# Mouse depression; companion suddenly died.



## okapia (Jun 12, 2016)

I originally had three female mice, one died a few months ago and another died suddenly this weekend. A couple days right before her death, I noticed she was suddenly looking a bit thinner than usual but she still wasn't acting sick. She was running on her wheel, climbing up on my shoulder to eat and otherwise acting normal. I'm not sure why her weight dropped, but she always had access to food and the other mouse isn't underweight at all.

So, she was still coming out and acting normal until she didn't come out when I fed them this weekend, and I found her dead in one of their nests. The last female has been behaving strangely since I removed her. She cycles between running around the cage and kind of frantically digging through her bedding and sleeping out in the open in the middle of the cage. I've never seen her do either of these things and I'm pretty sure it's a reaction to the loss of her companion. She's still eating and drinking though, and she doesn't look sick.

I feel pretty bad about it. My mice always did everything together; sleeping, grooming each other, even coming out to feed and get water at the same time.

I don't know if introducing her to a strange mouse she hasn't bonded with would even help at this point, but I'm hesitant anyway because I don't want to get locked into a cycle of always owning mice by replacing lost companions. These were adults when I got them, I knew they would probably live less than two years and I had no problem with keeping them their entire lifespan, but I might move next year where it would be very difficult to take mice with me.

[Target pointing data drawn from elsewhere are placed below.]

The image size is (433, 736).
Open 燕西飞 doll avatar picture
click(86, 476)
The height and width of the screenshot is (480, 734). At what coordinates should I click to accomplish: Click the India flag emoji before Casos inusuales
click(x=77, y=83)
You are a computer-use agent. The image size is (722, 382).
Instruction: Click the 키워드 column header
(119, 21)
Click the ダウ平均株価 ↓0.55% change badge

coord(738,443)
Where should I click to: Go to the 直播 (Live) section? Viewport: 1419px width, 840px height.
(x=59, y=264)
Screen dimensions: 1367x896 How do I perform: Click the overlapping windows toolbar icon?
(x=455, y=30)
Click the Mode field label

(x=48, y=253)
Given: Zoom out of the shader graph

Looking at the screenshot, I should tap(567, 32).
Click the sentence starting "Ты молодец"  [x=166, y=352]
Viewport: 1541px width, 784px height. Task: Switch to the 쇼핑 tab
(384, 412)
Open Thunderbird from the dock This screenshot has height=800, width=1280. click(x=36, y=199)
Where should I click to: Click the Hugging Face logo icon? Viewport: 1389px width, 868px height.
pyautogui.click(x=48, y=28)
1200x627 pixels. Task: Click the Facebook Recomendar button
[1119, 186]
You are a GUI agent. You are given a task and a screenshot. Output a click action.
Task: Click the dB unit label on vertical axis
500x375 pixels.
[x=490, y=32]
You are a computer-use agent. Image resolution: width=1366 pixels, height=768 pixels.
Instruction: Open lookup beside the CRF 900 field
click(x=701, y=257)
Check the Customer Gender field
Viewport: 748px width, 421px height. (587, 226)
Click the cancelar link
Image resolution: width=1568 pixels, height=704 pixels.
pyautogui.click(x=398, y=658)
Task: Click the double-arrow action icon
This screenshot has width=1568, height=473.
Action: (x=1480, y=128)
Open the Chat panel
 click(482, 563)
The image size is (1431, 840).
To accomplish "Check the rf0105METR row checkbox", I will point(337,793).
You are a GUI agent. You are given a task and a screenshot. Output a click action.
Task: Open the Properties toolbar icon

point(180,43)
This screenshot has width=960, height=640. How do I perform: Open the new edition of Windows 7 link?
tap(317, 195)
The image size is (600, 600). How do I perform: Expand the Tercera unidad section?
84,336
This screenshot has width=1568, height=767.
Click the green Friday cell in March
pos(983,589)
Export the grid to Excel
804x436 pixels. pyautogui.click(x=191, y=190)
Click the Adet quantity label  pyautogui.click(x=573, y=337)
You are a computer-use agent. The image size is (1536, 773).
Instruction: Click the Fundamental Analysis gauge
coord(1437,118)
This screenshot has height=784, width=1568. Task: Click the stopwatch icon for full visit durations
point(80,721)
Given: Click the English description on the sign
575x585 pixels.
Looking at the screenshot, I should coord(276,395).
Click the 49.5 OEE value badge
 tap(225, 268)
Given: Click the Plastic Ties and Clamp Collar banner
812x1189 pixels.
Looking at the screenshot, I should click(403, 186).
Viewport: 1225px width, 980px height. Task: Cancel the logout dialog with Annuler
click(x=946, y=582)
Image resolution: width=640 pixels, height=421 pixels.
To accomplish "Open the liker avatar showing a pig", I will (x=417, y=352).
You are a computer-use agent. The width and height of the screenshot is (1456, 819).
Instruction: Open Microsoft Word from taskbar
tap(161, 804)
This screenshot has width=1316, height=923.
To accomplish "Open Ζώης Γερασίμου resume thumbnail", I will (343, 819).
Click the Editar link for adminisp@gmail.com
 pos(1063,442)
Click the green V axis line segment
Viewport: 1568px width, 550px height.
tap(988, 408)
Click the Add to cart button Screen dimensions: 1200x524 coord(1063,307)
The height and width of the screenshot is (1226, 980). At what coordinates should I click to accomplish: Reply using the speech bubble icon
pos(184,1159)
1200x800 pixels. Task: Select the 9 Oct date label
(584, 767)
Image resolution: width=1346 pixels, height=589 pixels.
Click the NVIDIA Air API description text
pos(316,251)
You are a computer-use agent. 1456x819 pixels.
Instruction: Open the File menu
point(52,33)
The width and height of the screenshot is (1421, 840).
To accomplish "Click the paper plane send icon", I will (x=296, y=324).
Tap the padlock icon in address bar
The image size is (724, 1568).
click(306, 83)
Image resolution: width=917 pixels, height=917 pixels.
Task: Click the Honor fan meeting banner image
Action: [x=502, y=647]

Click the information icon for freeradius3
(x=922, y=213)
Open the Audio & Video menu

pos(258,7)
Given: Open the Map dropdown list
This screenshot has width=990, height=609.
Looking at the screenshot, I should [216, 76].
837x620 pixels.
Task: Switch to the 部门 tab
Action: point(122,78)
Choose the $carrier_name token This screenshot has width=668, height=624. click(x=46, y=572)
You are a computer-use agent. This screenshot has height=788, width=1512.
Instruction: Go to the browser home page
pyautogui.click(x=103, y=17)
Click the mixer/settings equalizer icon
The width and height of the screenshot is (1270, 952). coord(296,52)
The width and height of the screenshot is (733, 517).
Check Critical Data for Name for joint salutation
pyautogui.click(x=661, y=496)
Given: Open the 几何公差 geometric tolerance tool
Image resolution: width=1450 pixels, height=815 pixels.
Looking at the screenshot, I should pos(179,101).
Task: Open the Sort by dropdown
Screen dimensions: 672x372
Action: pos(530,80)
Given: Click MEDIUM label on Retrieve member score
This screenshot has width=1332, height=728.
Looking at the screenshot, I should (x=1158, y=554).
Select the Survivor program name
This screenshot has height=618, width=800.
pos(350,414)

Anyone have any suggestions about what I can do to help my lonely mouse?


----------



## Zamwyn (Apr 29, 2015)

Sorry for your loss. Sick mice don't always show signs of it, and when they do they're pretty much always quite far gone already.

If you don't want another mouse, then I guess your options are either rehoming her to someone who already have females she can live with or put her to sleep. Or possibly get her two new young companions and rehome the younger ones after your current one has passed away.


----------